Britain can rightly be proud of the dazzlingly successful Games it has just staged. In sporting terms it produced some of the most stunning performances in Olympics history. In terms of global kudos, it left the UK dripping in gold. It most definitely produced a welcome boost to the nation’s collective morale.
Economically, however, the jury’s still out. It cost over £9 billion to stage, which in most analysts’ opinions is not likely to be clawed back. It also brought a backlash to British industry that economic observers believe could run into several more billions.
That net loss in financial terms follows a run of industry-sapping early-2012 bank holidays and the Queen’s Jubilee celebrations that saw flags raised and profits lowered at a time when the UK needed higher productivity and more investment in education and industry.
Sometimes the payback from events such as an Olympics or a World Cup take years to filter through to a nation’s economy; equally - sometimes they never do.
Governments often look for sops to public opinion when economies are failing. The distraction strategy used to involve sending gunships into foreign territories. Currently it is sporting glory being leveraged to raise pride in the red, white and blue.
In George Orwell’s ‘1984,’ Big Brother gave the proles the promise of winning the national lottery to maintain their spirits – which strikes me as a lot less illusory given recent mega-lottery wins than imagining a nation can turn the currency of Jingoism into improved manufacturing output and increased export sales overnight.
With thousands of capable people struggling to find or hold down jobs and youngsters’ dreams of university and career crashing around their ears we need something a tad more tangible to work with as a template for economic recovery. Investing in sports facilities and our athletes going forward is highly laudable but cannot be as key to economic growth as investment in education, technology and industry.
India has no need for recrimination over its chosen roadmap – and it is good to report from the UK’s perspective that the country’s economic growth strategy includes immersing itself in a number of new initiatives with Cambridge University. One of the most significant – the Bangalore-Cambridge Innovation Network – launches in September.
Mutual interest in education, knowledge transfer, biomedical technology, software and CleanTech promises a long and fruitful collaboration between the partners on a broad academic, technology and industrial front.

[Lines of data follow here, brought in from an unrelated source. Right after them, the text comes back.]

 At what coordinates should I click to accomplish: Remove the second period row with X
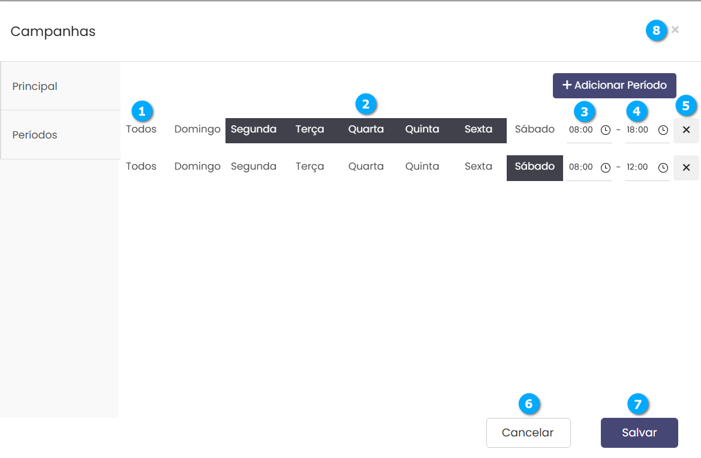click(x=686, y=168)
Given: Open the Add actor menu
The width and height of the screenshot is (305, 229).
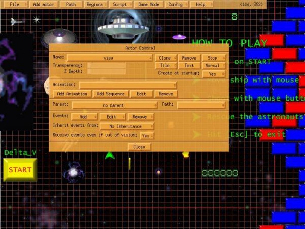Looking at the screenshot, I should click(x=44, y=4).
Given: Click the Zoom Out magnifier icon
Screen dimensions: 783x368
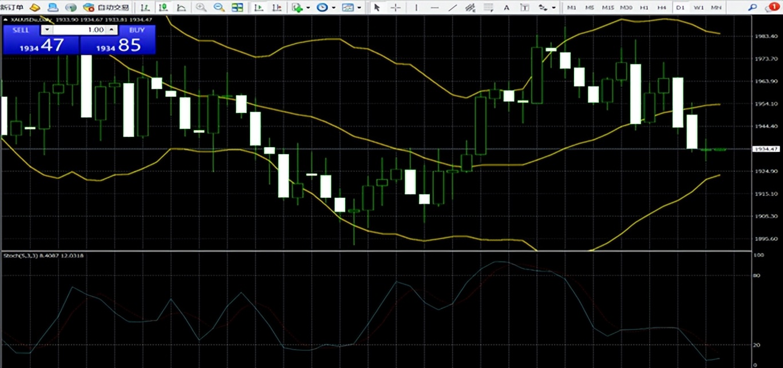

Olympic glory is all very laudable but sporting fame and its benefits are often transitory. Long after the anthems are silenced the world will need initiatives in place that further the cause of society and mankind – and they won’t be found wrapped in a Union Jack on a makeshift track.
It appears to me that with India a well-trusted ally of both Britain and America, this new Cambridge-India axis can help put in place technological and educational advancements that will leave a lasting legacy for the planet and its people.